Taking advantage of the fact that all MSU WN were powered off for BPS building circuit work, we started the Meltdown/Spectre rpm updates there around January 5. All WN at both sites have now been updated with this fix, along with all gatekeepers, desktops, interactive machines and dCache pool servers. For the latter, we will be examining some kernel parameter changes that would hopefully gain back performance lost due to the kernel and other rpm updates.
See: https://community.centminmod.com/threads/linux-kernel-security-updates-for-spectre-meltdown-vulnerabilities.13648/
This says to add to the kernel line:
noibrs noibpb nopti
HS06 runs indicate less than a 1% decrease in performance on modern processors from the kernel updates. This decrease seems to be more than offset by an increase in performance when the same machine is updated to SL7. Older processors seem to either be unchanged, or perform slightly better on HS06 with the kernel updates.
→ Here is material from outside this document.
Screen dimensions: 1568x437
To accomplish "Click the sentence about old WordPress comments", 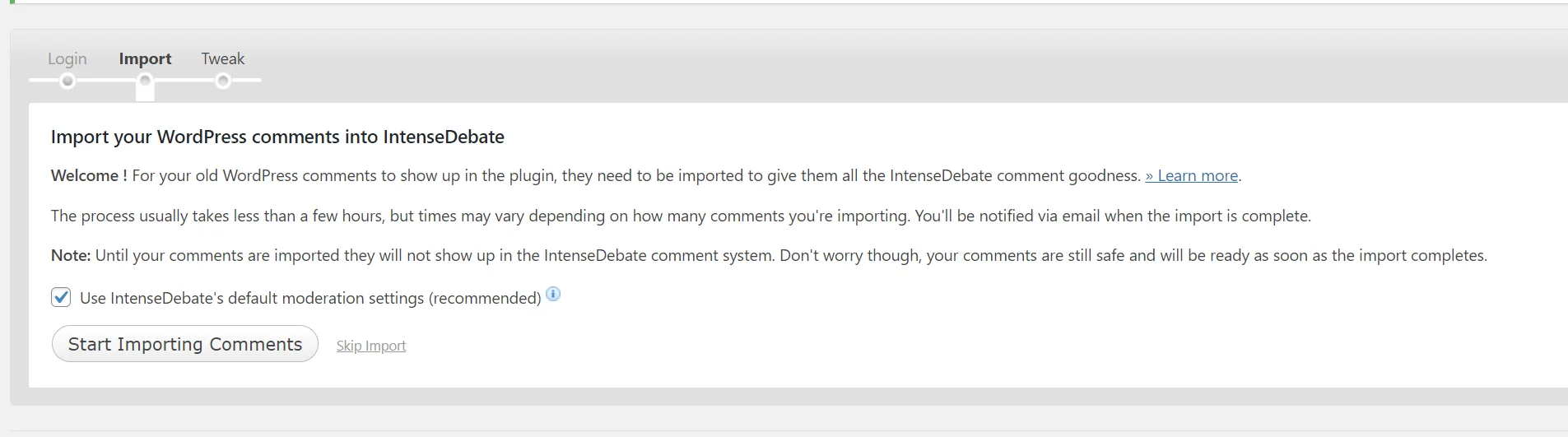I will point(635,175).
As John Hover points out though, IO will be the real sticking point. We are trying to obtain some data from muon calibration runs on this issue, but it is not yet available. The jobs consist of running Athena to convert a calibstream fragment to a calib ntuple. Results when available (later today, or perhaps tomorrow) will be posted to the usatlas-t2-l list when they are ready.
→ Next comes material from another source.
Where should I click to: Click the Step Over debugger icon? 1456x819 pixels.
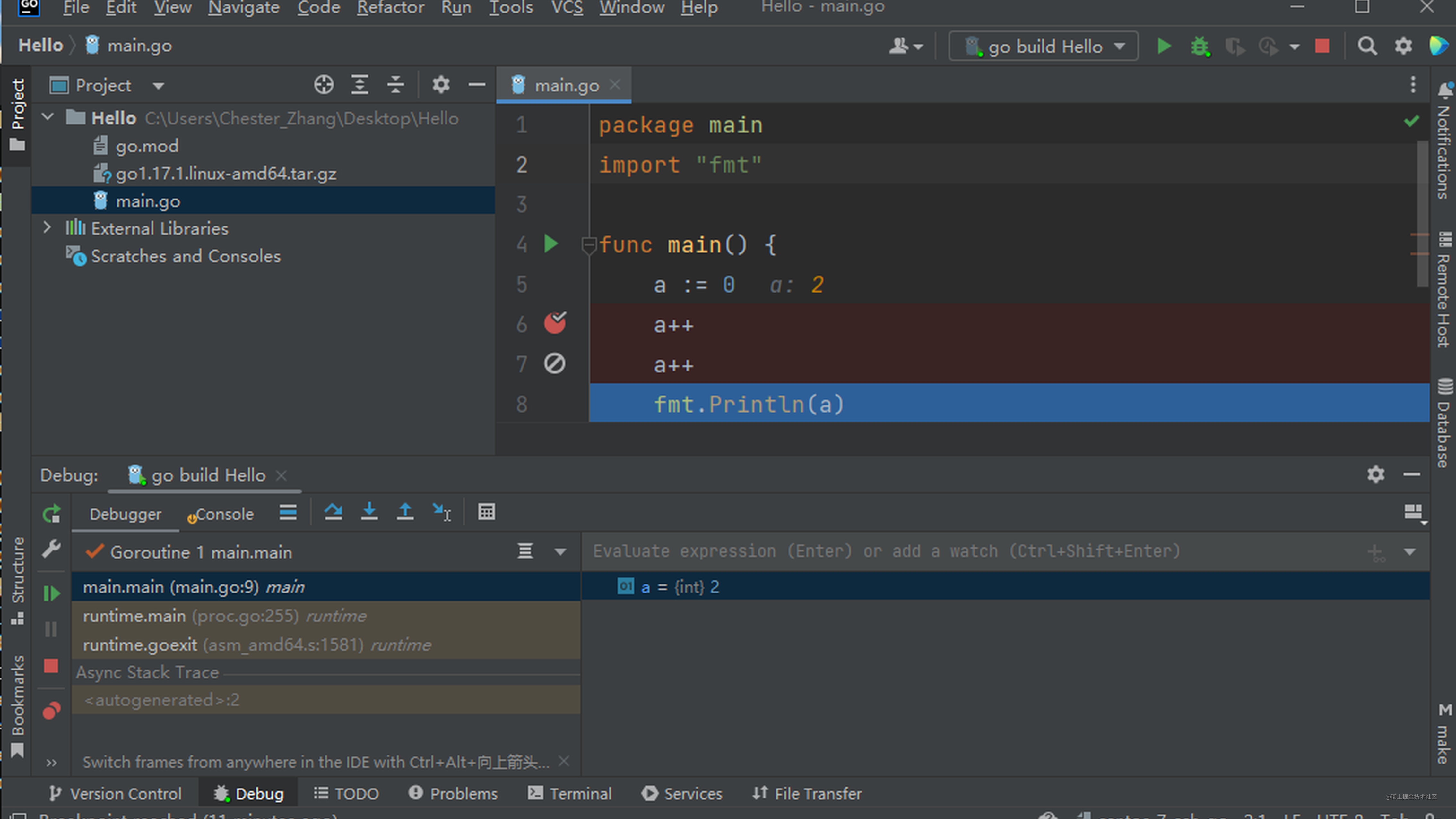tap(333, 512)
We now have a small SL7 gatekeeper/cluster running at AGLT2 (~100 cores), and have created an SCORE production queue (AGLT2_SL7) for testing. As of this writing, we have seen only a few software jobs (nagrun.sh -v..., about 130 jobs like this in 3 days time), and do not otherwise appear to be getting many pilots. We will follow up on this.
Otherwise operation has been smooth.